* TRECHO PARA LEITURA *
========
18 Mai 2021
O Brasil é campeão mundial em mortes de pessoas LGBTI+ do mundo. E o Nordeste é a região mais violenta do país. O que dizer do Semiárido?
17 de maio é uma data simbólica para chamar a atenção de todo o mundo para as diversas formas de violência contra a população LGBTQI+. No Brasil, então, esta data é mais do que urgente e necessária.
"É inegável o rastro de sangue LGBTQI+ derramado em território nacional, a ponto de o país aparecer na liderança de tais crimes no Mundo, sem que haja por parte do Estado brasileiro uma sinalização quanto às medidas mais urgentes para evitar essa tragédia neste grupo específico, apesar de existirem ações voltadas à população em geral", aponta um trecho do Relatório Observatório de Mortes Violentas de LGBTI+ no Brasil em 2020, assinado pelo Acontece Arte e Política LGBTI+ e o Grupo Gay da Bahia (GGB).
Segundo o relatório, no Nordeste, a taxa de mortalidade destes sujeitos é a maior de todas as regiões do Brasil: 2,12 mortes para um milhão de pessoas. O Centro-Oeste e o Norte têm dados bem aproximados: 1,28 e 1,26, respectivamente. Sudeste é de 0,82 e Sul, 0,73.
E como esta realidade se apresenta no Semiárido? Qual a força que o preconceito e a discriminação exercem sobre as vidas de quem se percebe homossexual, trans, bissexual... no espaço rural? Como é ser sertanejo e ser gay?
Conversamos sobre este tema com Alexandre Pires, membro da coordenação executiva da ASA Brasil e da ASA Pernambuco e presidente da Associação Programa Um Milhão de Cisternas Rurais, a Oscip que faz o gerenciamento físico e financeiro dos programas executados pela ASA.
Nascido no Sertão de Pernambuco, Alexandre fala desta realidade como quem a conhece de perto, na carne. Fala como quem conhece muito bem o gosto ruim do preconceito culturalmente mantido numa sociedade conservadora.
Na adolescência, Alexandre se descobriu gay e só conseguiu aceitar, plenamente, esta condição quando começou a morar no Recife, capital pernambucana, apesar de contar com uma família acolhedora.
========
* DADOS REGISTRADOS *
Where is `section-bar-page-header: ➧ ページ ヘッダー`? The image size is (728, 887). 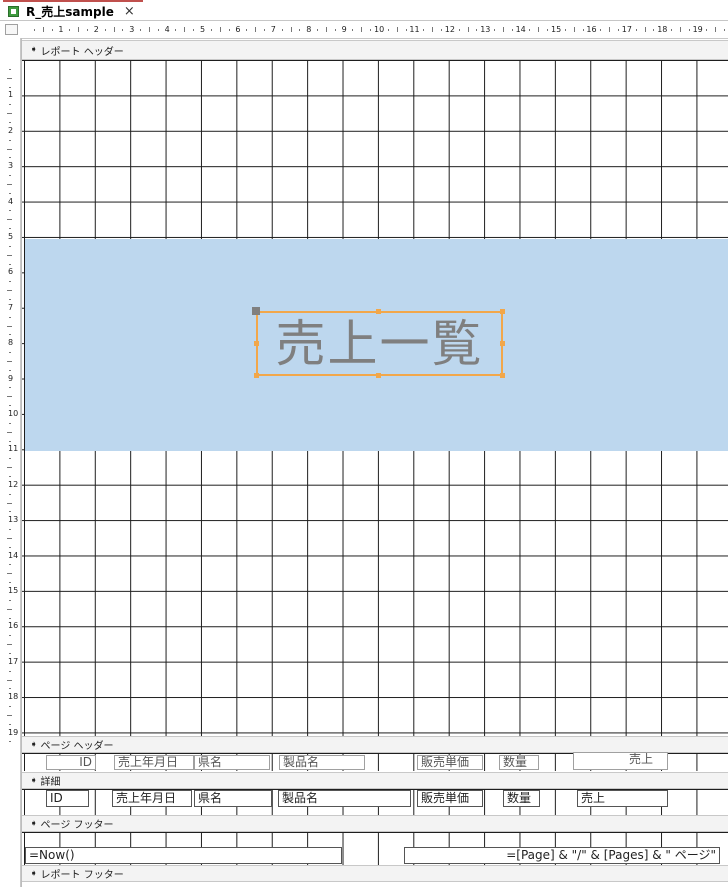
section-bar-page-header: ➧ ページ ヘッダー is located at coordinates (375, 744).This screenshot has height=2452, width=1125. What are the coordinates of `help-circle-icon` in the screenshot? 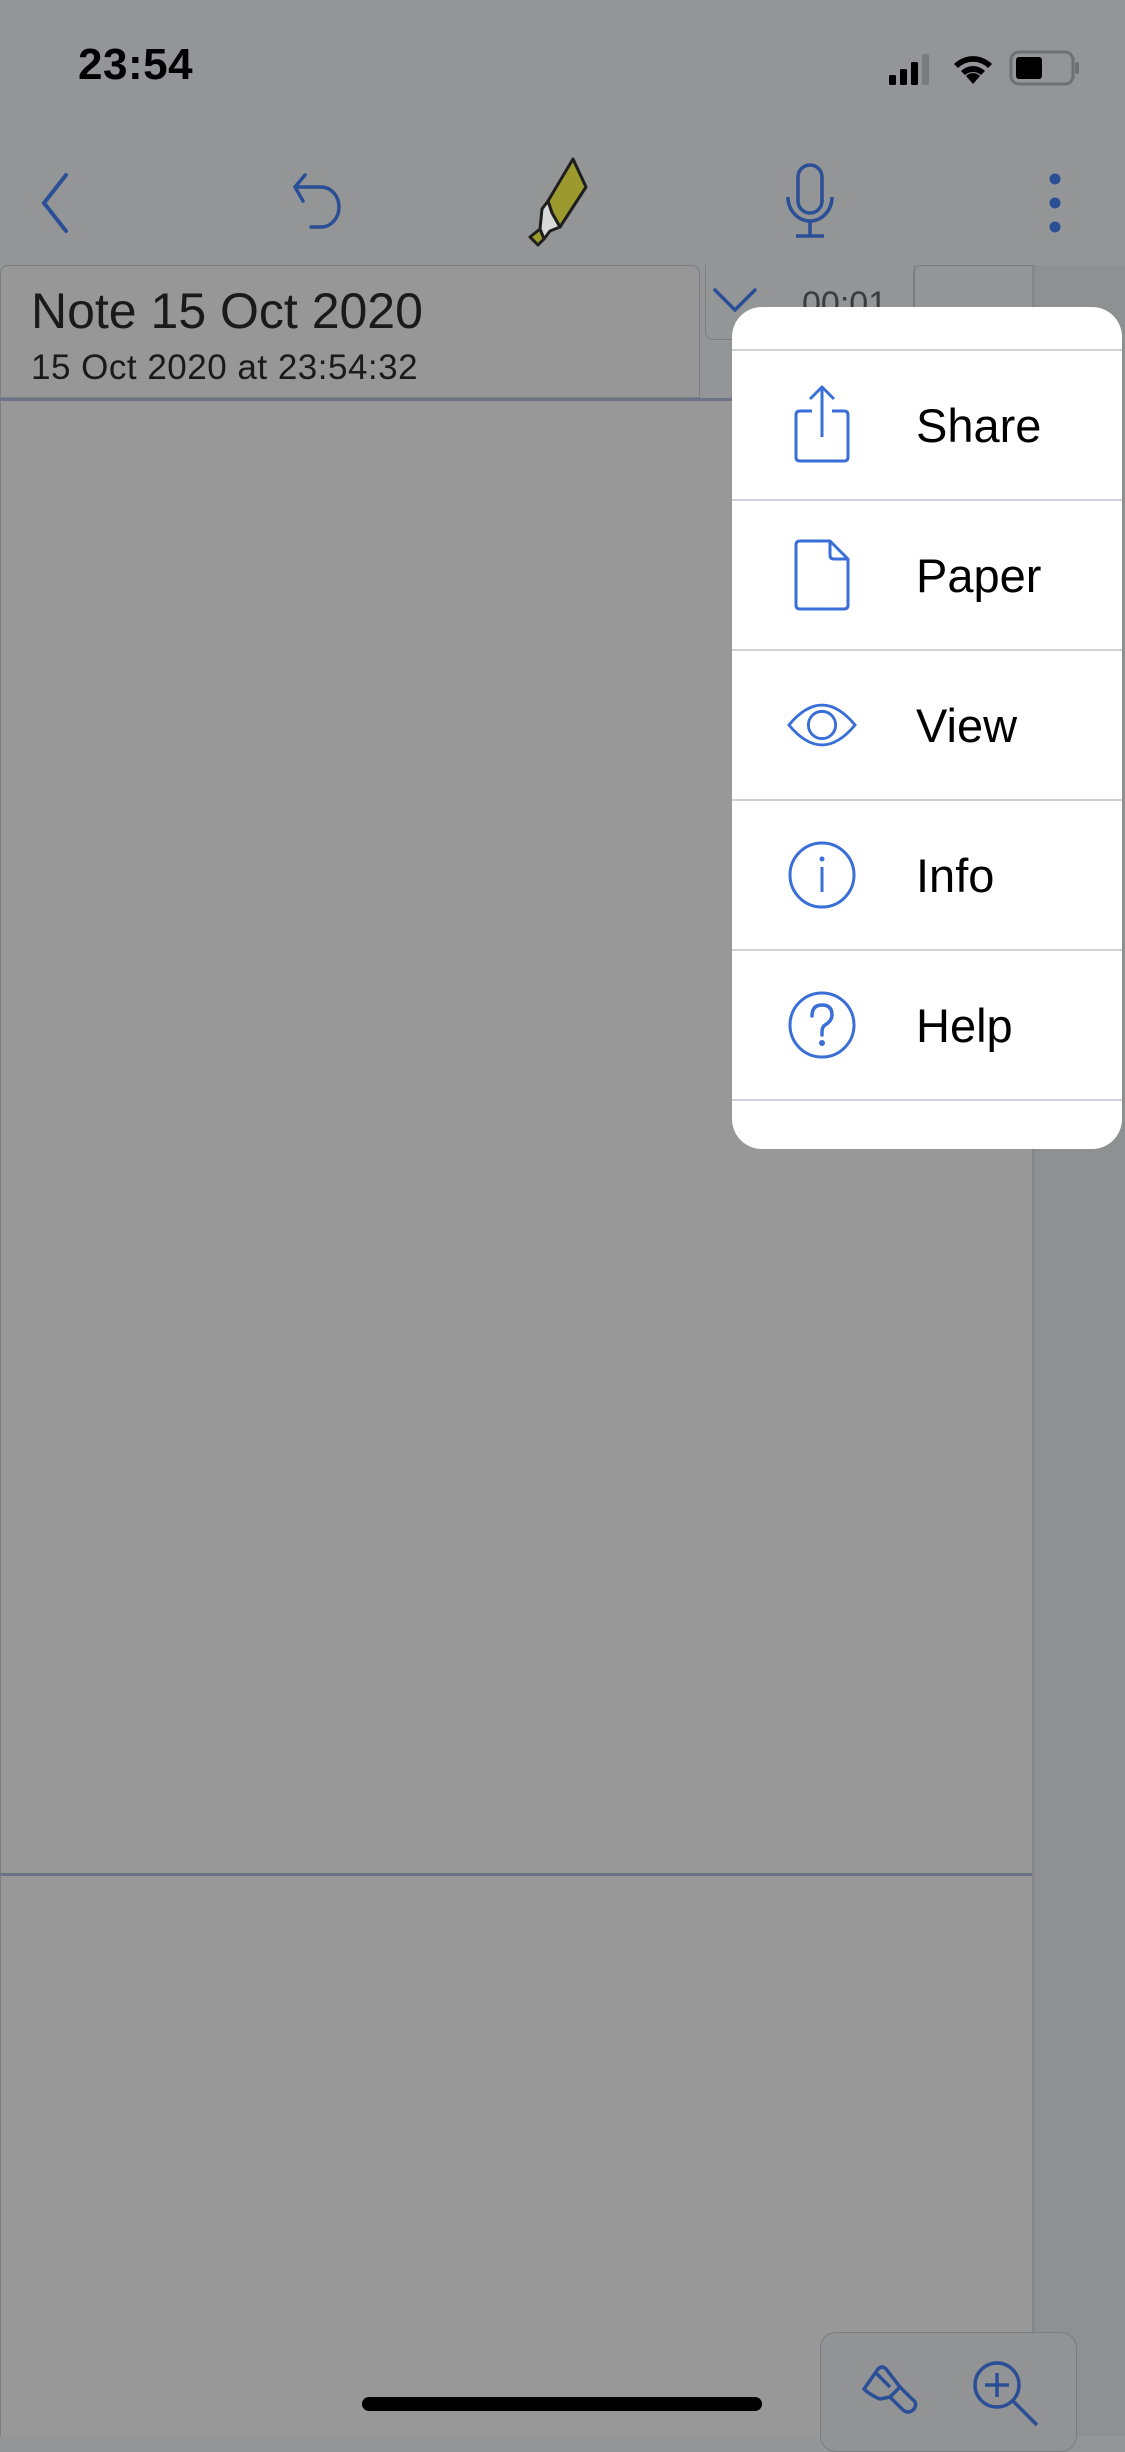 It's located at (822, 1025).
========
* COMO FAZER *
Indique se cada afirmação concorda com o trecho sobre a violência contra a população LGBTQI+, respondendo sim ou não e citando literalmente as palavras do trecho que decidem a questão. (a) Segundo o relatório, o Nordeste tem a maior taxa de mortalidade de pessoas LGBTI+ entre as regiões do Brasil. (b) A taxa do Sul é maior que a do Sudeste. (c) Alexandre Pires nasceu no Recife. Os dados são um material à parte, sem relação com o trecho.

* RESPOSTA ESCRITA *
(a) Sim: "no Nordeste, a taxa de mortalidade destes sujeitos é a maior de todas as regiões do Brasil"
(b) Não: "Sudeste é de 0,82 e Sul, 0,73"
(c) Não: "Nascido no Sertão de Pernambuco"